Try using the dprof tool described earlier to learn the memory-use patterns of different threads.
Try using the dplace tool to set the initial memory layout of any program, without source modifications.
Try using either default or round-robin page allocation.
Try using dynamic page migration either automatically or with source changes (using calls to dplace) for dynamic runtime control.
Try using the C or Fortran compiler directives to place data and optionally specify affinity for iterations of a parallelized loop.

These items are described more fully below.

4.5.3 Try Using dplace to Distribute Processes and Data

If you suspect poor page placement is affecting your parallel performance and you cannot modify the code, then try using dplace(1) to distribute your processes and data. The dplace(1) command executes a specified program, initializing the processes and memory of that program on the nodes that you specify. The details of dplace are covered in its reference pages, all three of which you should print and save for reference:

dplace(1) documents the command that starts another program.
dplace(5) documents the syntax of the control (or placement) file you use to specify program placement.
dplace(3) documents the library interface.

dplace is most commonly used on the command line to control the placement of threads and data without making source code changes. It can also be called from within a program (see the dplace(3) reference page), a feature that is useful for dynamic control of page migration.

To place data according to the file placement_file for the executable a.out that would normally be run by:

 % a.out < in > out

you would simply enter:

 % dplace -place placement_file a.out < in > out

An example placement file was given above for MPI programs. The dplace reference pages give more examples of placement files, and dplace(5) in particular is devoted to describing the construction of placement files.

As a command line tool used in the manner described above, dplace can do the following:

Start a program and place its processes (called "threads" in the reference page) on different CPUs.
Place processes on specified CPUs near to a given hardware device.
Place specified ranges of memory near to specified processes.
Force thread to processor affinity as per sysmp(2) MP_MUSTRUN.
Establish the virtual page size for stack, heap, and text pages independently.
Turn on automatic page migration.

If you want to use dplace to place specific ranges of memory, then the dprof(1) tool described earlier can be very useful.

The -mustrun switch is useful for obtaining benchmark performance but should be avoided in a multi-user environment.

You can use dplace to execute any programs, except that MPI and PVM programs must be started by their respective run commands.

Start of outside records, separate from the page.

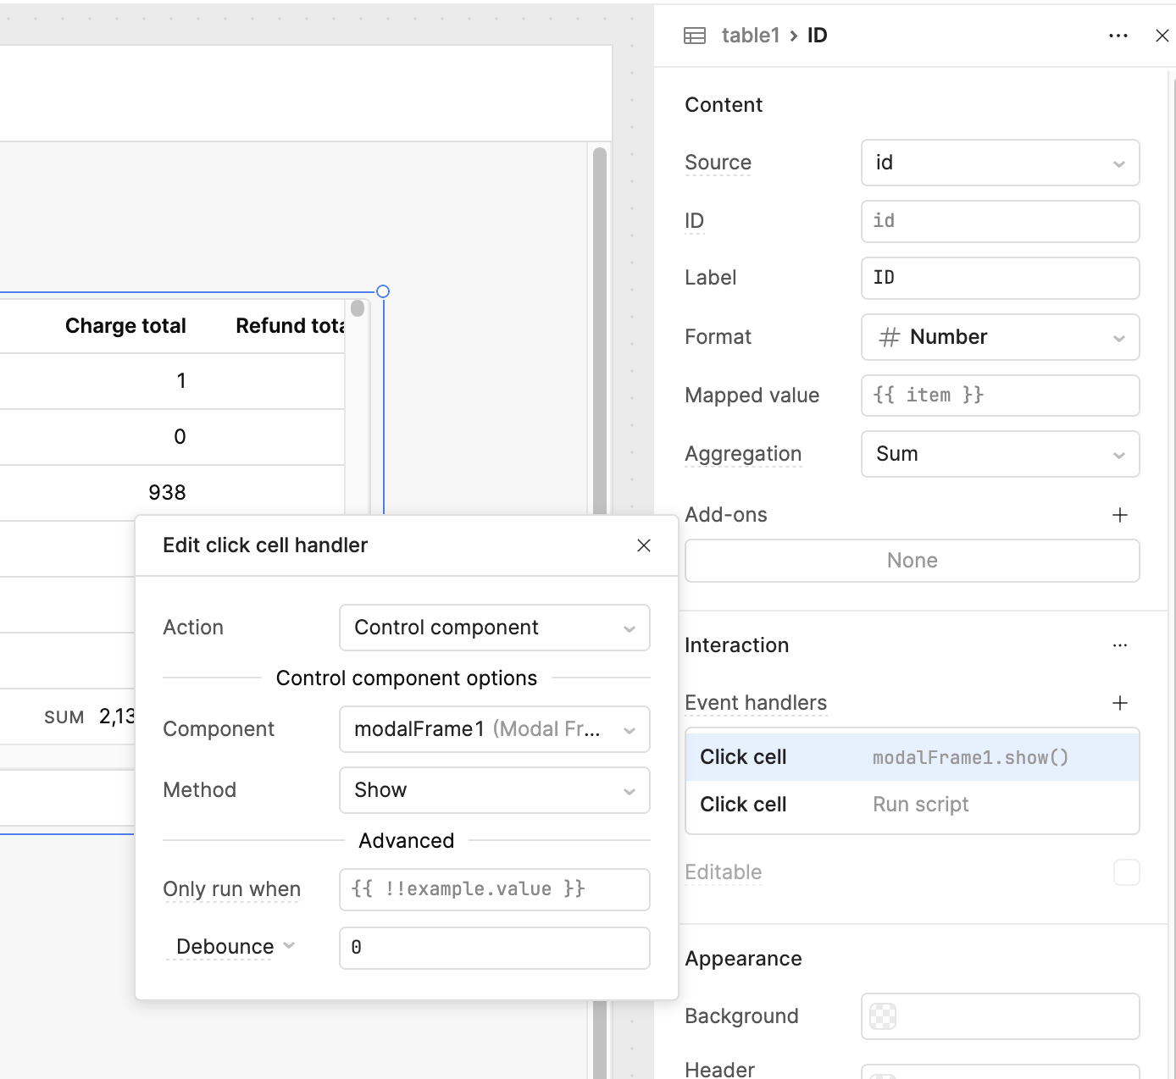
Task: Click the Only run when input field
Action: pyautogui.click(x=494, y=889)
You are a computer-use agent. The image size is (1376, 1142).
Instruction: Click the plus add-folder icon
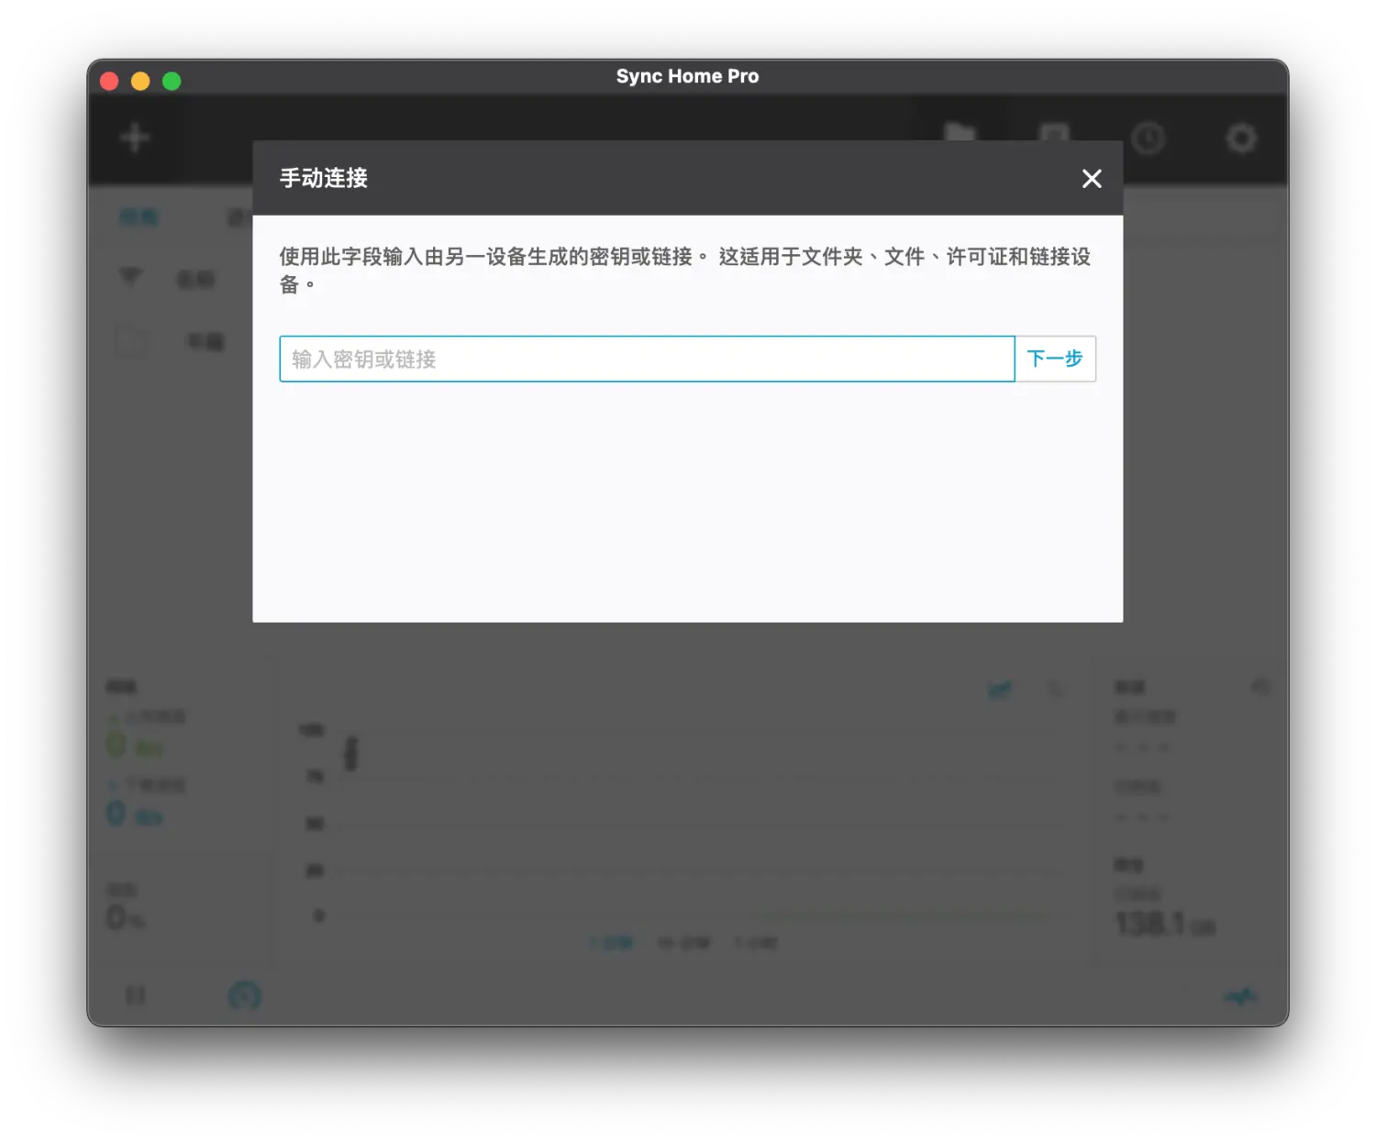click(x=135, y=139)
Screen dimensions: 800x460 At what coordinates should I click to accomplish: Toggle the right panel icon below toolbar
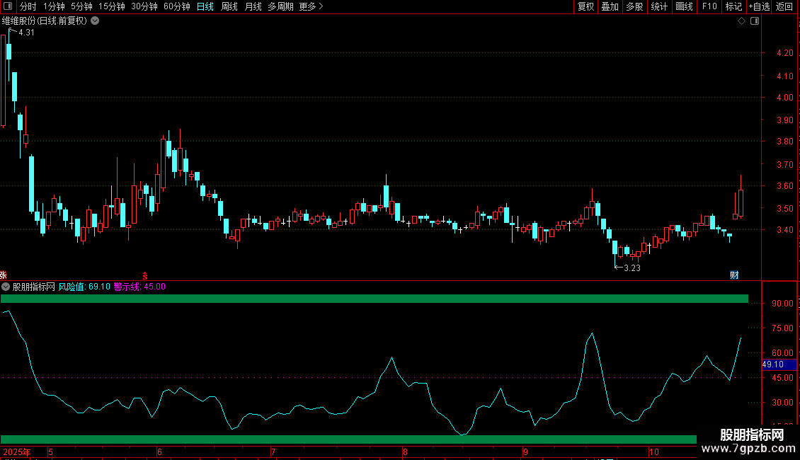[x=754, y=21]
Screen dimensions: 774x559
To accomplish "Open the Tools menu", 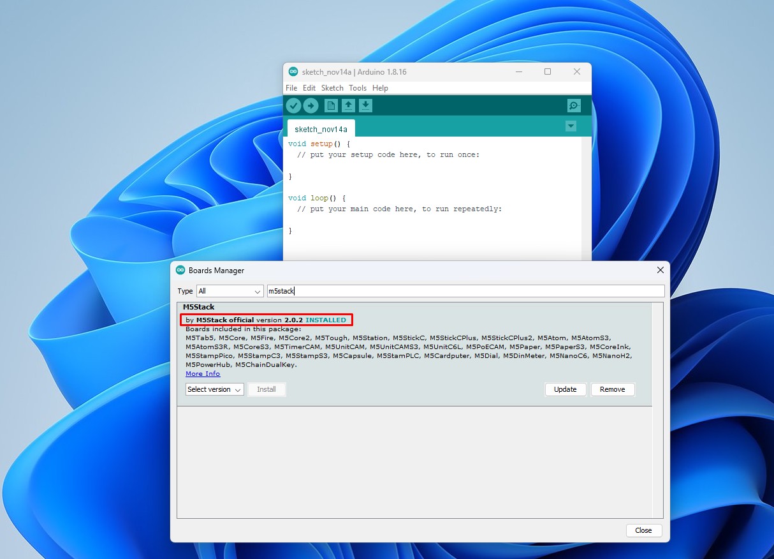I will 358,88.
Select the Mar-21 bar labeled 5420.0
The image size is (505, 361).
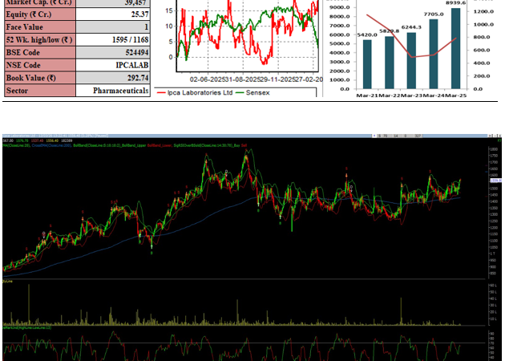(x=367, y=63)
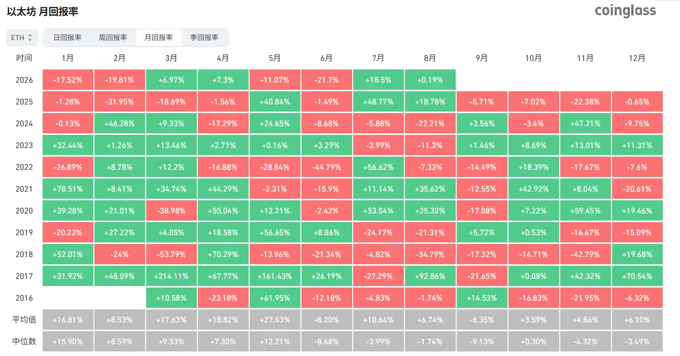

You cannot use dplace to associate memory segments with particular POSIX threads because of the unpredictable relationship between pthreads and processes. However, you can use dplace to launch a pthread program for other reasons, for example to specify page size.

Before starting programs linked with libmp, you should set the environment variable _DSM_OFF so that libmp and dplace will not do conflicting things.

4.5.4 Try Using Default and Round-Robin Allocation

When a program begins, the IRIX kernel will create a Memory Locality Domain or MLD for each process and try to place it on the same node as is executing the process. When a process initializes memory, the kernel locates the new memory pages in the node storing the MLD for the process. In the majority of cases this is the same node where the process is executing. This default rule (often referred to as first touch) has the following implications:

In a program that starts multiple processes using fork(), each process should allocate and initialize its own memory areas. The memory resides in the node where the process runs.
In a program that starts multiple processes using sproc(), do not allocate all memory prior to creating child processes. In the parent process, allocate only memory used by the parent process and memory that is used by all processes. This memory will be located in the node where the parent process runs.
Each child process should allocate any memory areas that it uses exclusively. Those areas will be located in the node where that process runs.
In a Fortran or C program using general parallel-processing regions (as opposed to parallelized loops), keep in mind that memory allocated by a parallel thread is allocated in the node where the thread runs. Do not allocate all memory in a single-thread startup function, because then all memory is located with that thread.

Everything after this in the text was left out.